I was diagnosed with Borderline Personality Disorder three years ago and it was reaffirmed during my hospital stay. Until two nights ago I never bothered to research what this actually is because, well, I’m living with it so that’s all I need to know…right? Lol so so wrong.
My symptoms are bad enough that I was originally thought to be bipolar, but, on paper, I don’t quite meet the criteria. Some of my most prominent symptoms include
- Inappropriate anger
- Identity disturbance
- Paranoid thoughts
- Emotional instability
I have others, but those are my main problem areas. As a result of this I am often inappropriately needy and the thought of being alone longer than a few hours terrifies me. Yet I have tried several times to pull away from or leave my husband. I feel inadequate. I feel I’m no good as a wife and mother and need time alone to get myself right. I have a strong feeling that if my attempts to leave were successful I’d be even worse off than I am now.
Some of the imaginings that go through my head are awful and perverse and my brain tricks me into feeling I want it or I deserve it. I tend to have self destructive behavior that puts me in risky situations. I also tend to get paranoid when friends don’t message or call me back and I begin to think either something has happened to them or they don’t like me anymore and are ignoring me or I’ve done something to piss them off.
I can’t focus very well either. Staying on task proves to be very difficult and just upholding a linear conversation is almost impossible. I’m often considered unintelligent because of this fact combined with my poor memory, but this is not true. I’m no genius, but I am quite intelligent. Being perceived as an airhead hurts my ego tremendously and sends me into a destructive downward spiral of poor self image and destructive behavior. I care too much how I’m perceived by others.

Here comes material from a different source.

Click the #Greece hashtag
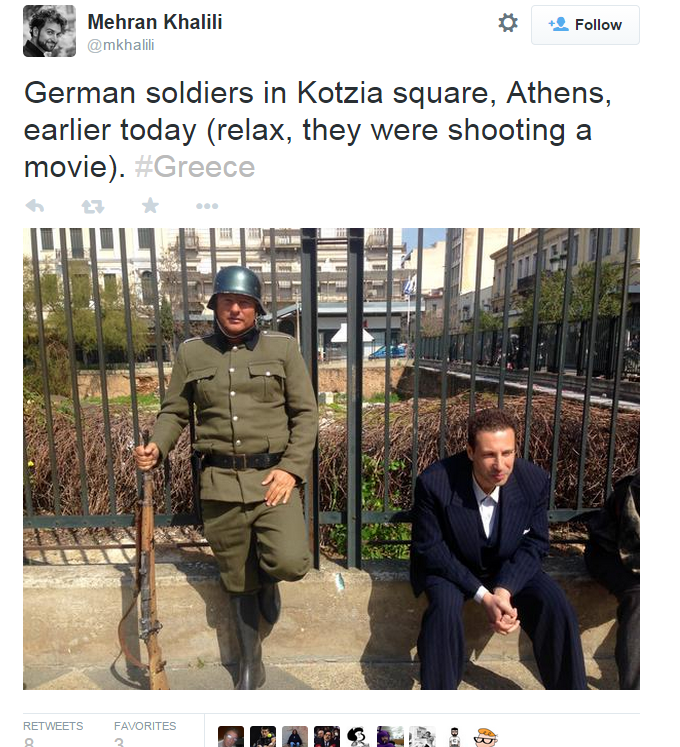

Since I’ve brought to light what Borderline Personality Disorder actually is and talked with my husband about it we have a better understanding of the kind of care I need and we are working to keep my craziness in check. Some days are harder than others and it’s a constant battle, but now we are armed with a bit of knowledge and hopefully we can actually move forward and really work through our issues.
I am so blessed and so grateful to have a husband who has refused to give up on me even when I was always trying to run away and throw in the towel. A lot of ups and downs are headed our way, but I’m beginning to feel more confident in our ability to work through whatever issues come up.